Regional contrasts are great, with few unifying institutions. However, the Catholic church provides one unifying element and all of the continent speaks Spanish, except Brazil where Portuguese is spoken, and little Guyana where English is spoken.
Urbanization is increasing rapidly. In 1925, about one in three South Americans lived in cities and towns. In 1980, the figure was two in three. One result has been high unemployment and the growth of barrios around the cities. Barrios are shack towns marked by poverty, illiteracy and health problems.

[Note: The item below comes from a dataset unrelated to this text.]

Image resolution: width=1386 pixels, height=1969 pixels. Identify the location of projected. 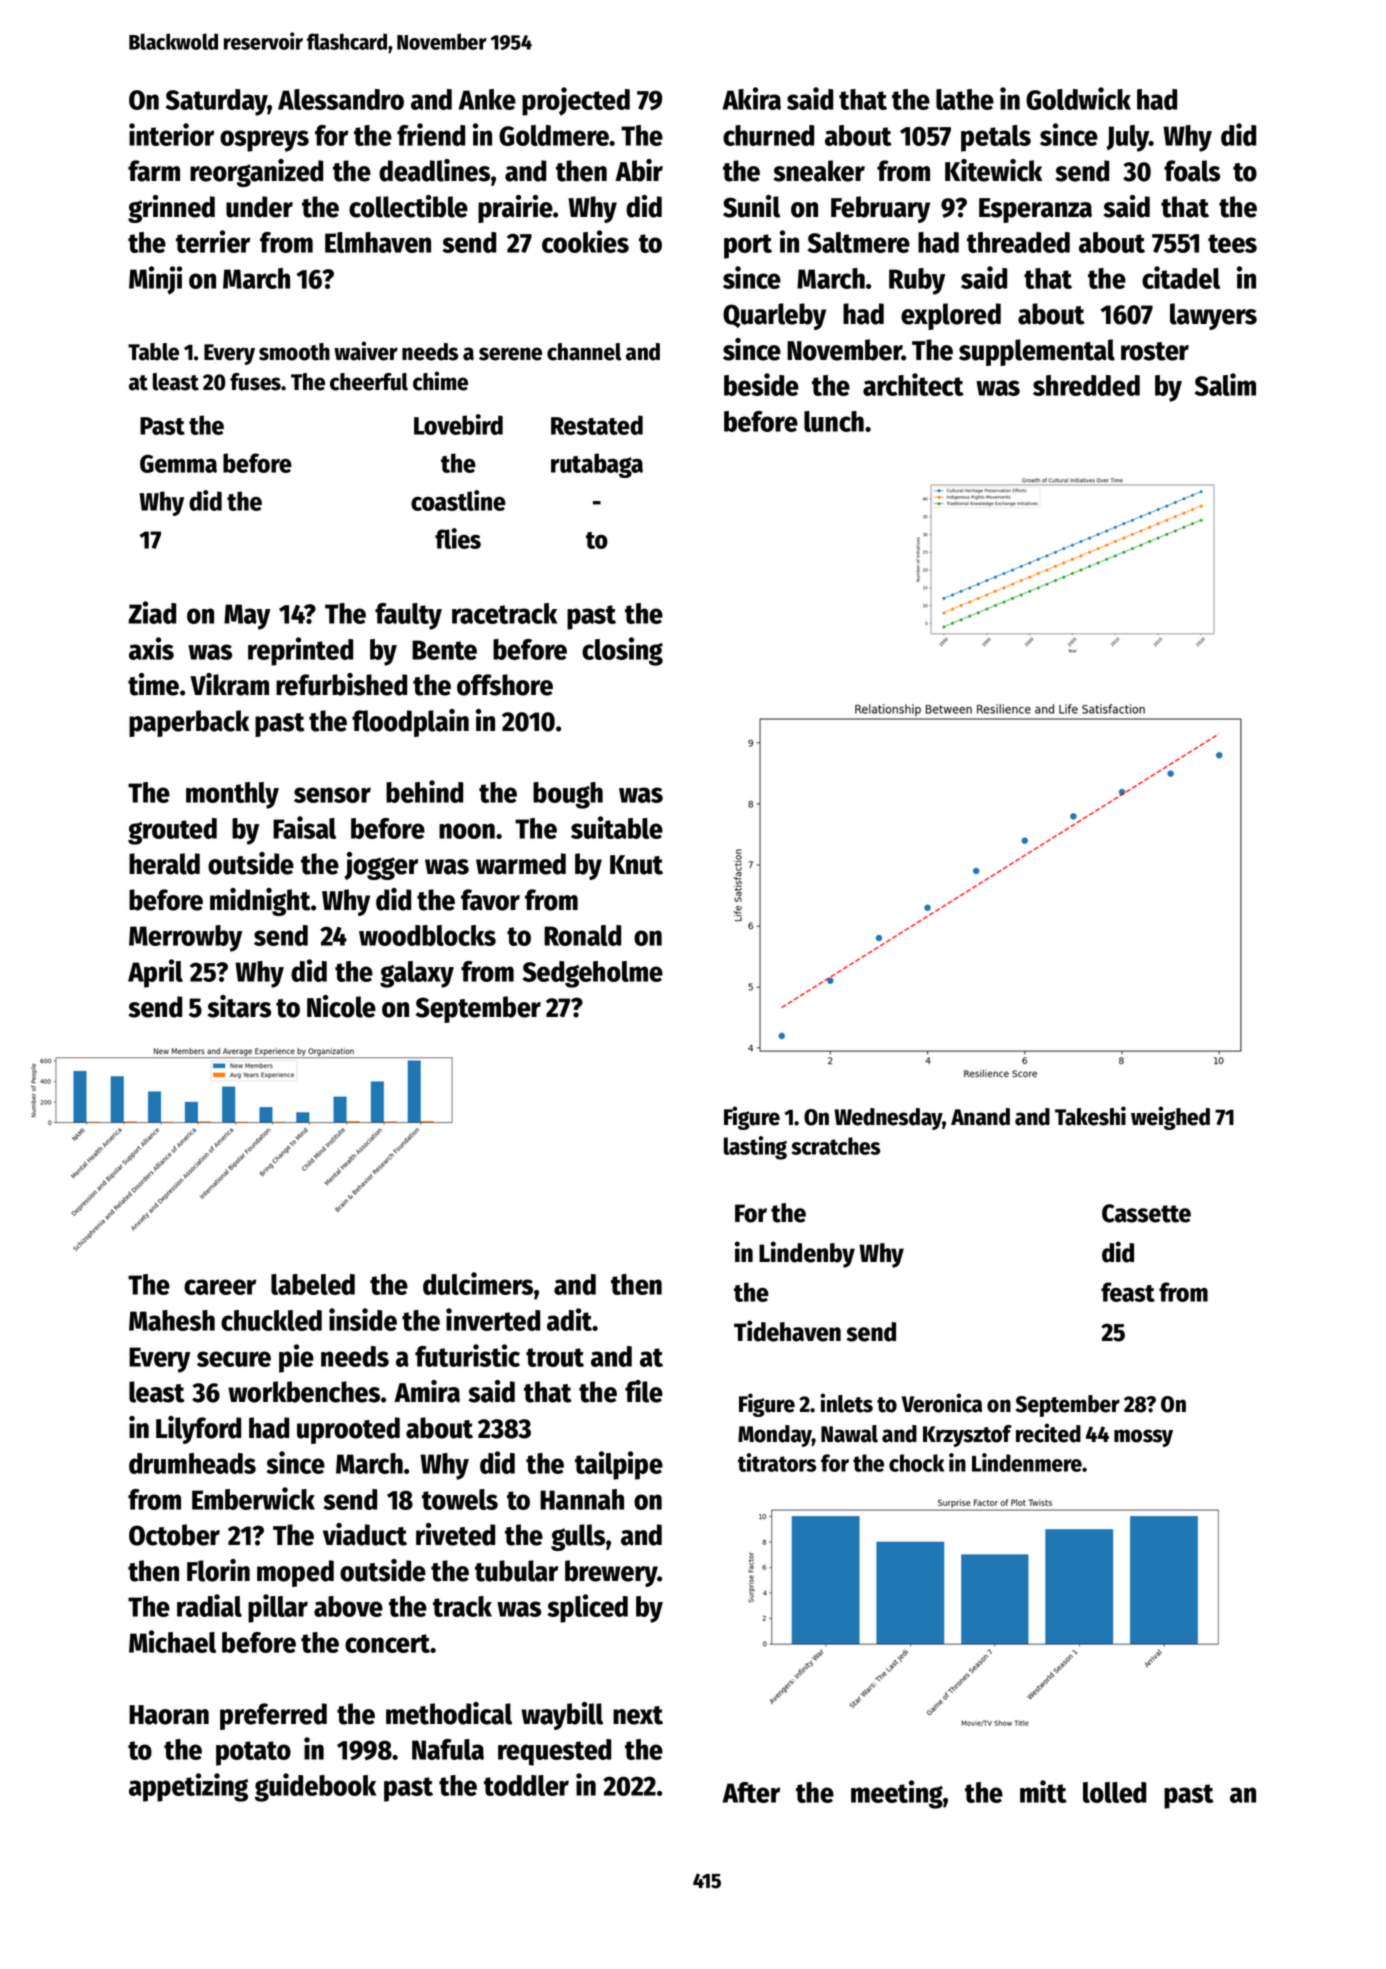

Development in South America has been slow because of the distances and natural barriers that separate countries and make some almost inaccessible. In this vast land are many illiterate, poverty-stricken Indians and people of mixed blood who have a separate culture. One observer described the country as beggers sitting on golden footstools. The land has great untapped mineral wealth. Venezuela is rich in oil, Colombia has emeralds and diamonds, Ecuador is the greatest producer of bananas, Peru has vast fishery resources offshore, Chile has copper, Argentina is a producer of wheat and cattle, and Brazil is the world’s largest coffee producer and second largest producer of soybeans.
Each South American country has its own character shaped by the land, its history and its people. Dictatorship is the rule. The strong man with charisma sits in the driver’s seat, backed or soon to be ousted by the military. In Paraguay the dictator always carries his hat in his hand. Under his hat, he carries a gun. Few governments last very long.